● TASK OBJECTIVE
These entries are to be set down again exactly.

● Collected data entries
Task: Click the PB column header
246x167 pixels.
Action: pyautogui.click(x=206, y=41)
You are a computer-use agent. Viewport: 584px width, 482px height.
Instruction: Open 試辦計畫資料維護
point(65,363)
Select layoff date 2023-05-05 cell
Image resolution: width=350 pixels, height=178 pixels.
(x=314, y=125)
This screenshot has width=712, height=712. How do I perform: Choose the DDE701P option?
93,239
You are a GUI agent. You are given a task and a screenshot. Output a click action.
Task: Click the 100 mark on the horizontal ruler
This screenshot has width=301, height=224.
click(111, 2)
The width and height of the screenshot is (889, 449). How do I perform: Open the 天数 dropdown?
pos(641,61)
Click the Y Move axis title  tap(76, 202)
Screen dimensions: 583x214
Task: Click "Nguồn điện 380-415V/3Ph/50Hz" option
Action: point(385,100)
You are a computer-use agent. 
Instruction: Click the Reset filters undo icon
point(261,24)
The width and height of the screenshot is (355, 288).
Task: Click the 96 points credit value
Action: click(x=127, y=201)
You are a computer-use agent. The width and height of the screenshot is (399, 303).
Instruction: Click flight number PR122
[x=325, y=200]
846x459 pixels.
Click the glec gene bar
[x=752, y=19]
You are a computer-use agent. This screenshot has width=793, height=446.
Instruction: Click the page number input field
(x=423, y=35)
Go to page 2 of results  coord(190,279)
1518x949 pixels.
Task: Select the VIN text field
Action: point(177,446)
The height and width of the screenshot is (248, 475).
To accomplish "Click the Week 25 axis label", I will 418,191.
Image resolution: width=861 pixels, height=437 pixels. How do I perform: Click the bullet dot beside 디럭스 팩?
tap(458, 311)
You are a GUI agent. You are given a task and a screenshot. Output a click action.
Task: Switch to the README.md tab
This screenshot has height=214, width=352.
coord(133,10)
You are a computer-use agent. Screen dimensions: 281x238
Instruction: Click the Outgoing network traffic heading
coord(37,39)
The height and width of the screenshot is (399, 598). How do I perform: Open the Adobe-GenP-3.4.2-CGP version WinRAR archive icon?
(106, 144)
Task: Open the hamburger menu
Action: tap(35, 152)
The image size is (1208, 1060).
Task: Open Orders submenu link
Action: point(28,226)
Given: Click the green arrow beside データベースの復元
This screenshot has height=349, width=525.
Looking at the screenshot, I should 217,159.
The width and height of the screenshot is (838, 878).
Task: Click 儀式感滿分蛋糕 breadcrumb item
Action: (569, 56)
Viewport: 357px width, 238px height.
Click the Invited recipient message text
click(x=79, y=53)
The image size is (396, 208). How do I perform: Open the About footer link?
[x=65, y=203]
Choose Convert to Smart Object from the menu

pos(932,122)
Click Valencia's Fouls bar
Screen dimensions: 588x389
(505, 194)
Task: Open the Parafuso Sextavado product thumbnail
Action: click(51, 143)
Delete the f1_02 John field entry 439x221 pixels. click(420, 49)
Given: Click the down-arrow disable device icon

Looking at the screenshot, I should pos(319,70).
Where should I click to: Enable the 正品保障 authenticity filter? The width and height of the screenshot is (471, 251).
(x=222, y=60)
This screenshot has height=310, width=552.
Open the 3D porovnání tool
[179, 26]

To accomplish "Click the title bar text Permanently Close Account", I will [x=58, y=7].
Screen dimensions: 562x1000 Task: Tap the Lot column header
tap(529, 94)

● EXERCISE OUTPUT
Task: Click the PB column header
246x167 pixels.
Action: pyautogui.click(x=206, y=41)
You are a computer-use agent. Viewport: 584px width, 482px height.
Instruction: Open 試辦計畫資料維護
point(65,363)
Select layoff date 2023-05-05 cell
Image resolution: width=350 pixels, height=178 pixels.
(x=314, y=125)
This screenshot has width=712, height=712. How do I perform: Choose the DDE701P option?
93,239
You are a GUI agent. You are given a task and a screenshot. Output a click action.
Task: Click the 100 mark on the horizontal ruler
This screenshot has width=301, height=224.
click(111, 2)
The width and height of the screenshot is (889, 449). How do I perform: Open the 天数 dropdown?
pos(641,61)
Click the Y Move axis title  tap(76, 202)
Screen dimensions: 583x214
Task: Click "Nguồn điện 380-415V/3Ph/50Hz" option
Action: point(385,100)
You are a computer-use agent. 
Instruction: Click the Reset filters undo icon
point(261,24)
The width and height of the screenshot is (355, 288).
Task: Click the 96 points credit value
Action: click(x=127, y=201)
You are a computer-use agent. The width and height of the screenshot is (399, 303).
Instruction: Click flight number PR122
[x=325, y=200]
846x459 pixels.
Click the glec gene bar
[x=752, y=19]
You are a computer-use agent. This screenshot has width=793, height=446.
Instruction: Click the page number input field
(x=423, y=35)
Go to page 2 of results  coord(190,279)
1518x949 pixels.
Task: Select the VIN text field
Action: point(177,446)
The height and width of the screenshot is (248, 475).
To accomplish "Click the Week 25 axis label", I will 418,191.
Image resolution: width=861 pixels, height=437 pixels. How do I perform: Click the bullet dot beside 디럭스 팩?
tap(458, 311)
You are a GUI agent. You are given a task and a screenshot. Output a click action.
Task: Switch to the README.md tab
This screenshot has height=214, width=352.
coord(133,10)
You are a computer-use agent. Screen dimensions: 281x238
Instruction: Click the Outgoing network traffic heading
coord(37,39)
The height and width of the screenshot is (399, 598). How do I perform: Open the Adobe-GenP-3.4.2-CGP version WinRAR archive icon?
(106, 144)
Task: Open the hamburger menu
Action: tap(35, 152)
The image size is (1208, 1060).
Task: Open Orders submenu link
Action: point(28,226)
Given: Click the green arrow beside データベースの復元
This screenshot has height=349, width=525.
Looking at the screenshot, I should 217,159.
The width and height of the screenshot is (838, 878).
Task: Click 儀式感滿分蛋糕 breadcrumb item
Action: (569, 56)
Viewport: 357px width, 238px height.
Click the Invited recipient message text
click(x=79, y=53)
The image size is (396, 208). How do I perform: Open the About footer link?
[x=65, y=203]
Choose Convert to Smart Object from the menu

pos(932,122)
Click Valencia's Fouls bar
Screen dimensions: 588x389
(505, 194)
Task: Open the Parafuso Sextavado product thumbnail
Action: click(51, 143)
Delete the f1_02 John field entry 439x221 pixels. click(420, 49)
Given: Click the down-arrow disable device icon

Looking at the screenshot, I should pos(319,70).
Where should I click to: Enable the 正品保障 authenticity filter? The width and height of the screenshot is (471, 251).
(x=222, y=60)
This screenshot has height=310, width=552.
Open the 3D porovnání tool
[179, 26]

To accomplish "Click the title bar text Permanently Close Account", I will [x=58, y=7].
Screen dimensions: 562x1000 Task: Tap the Lot column header
tap(529, 94)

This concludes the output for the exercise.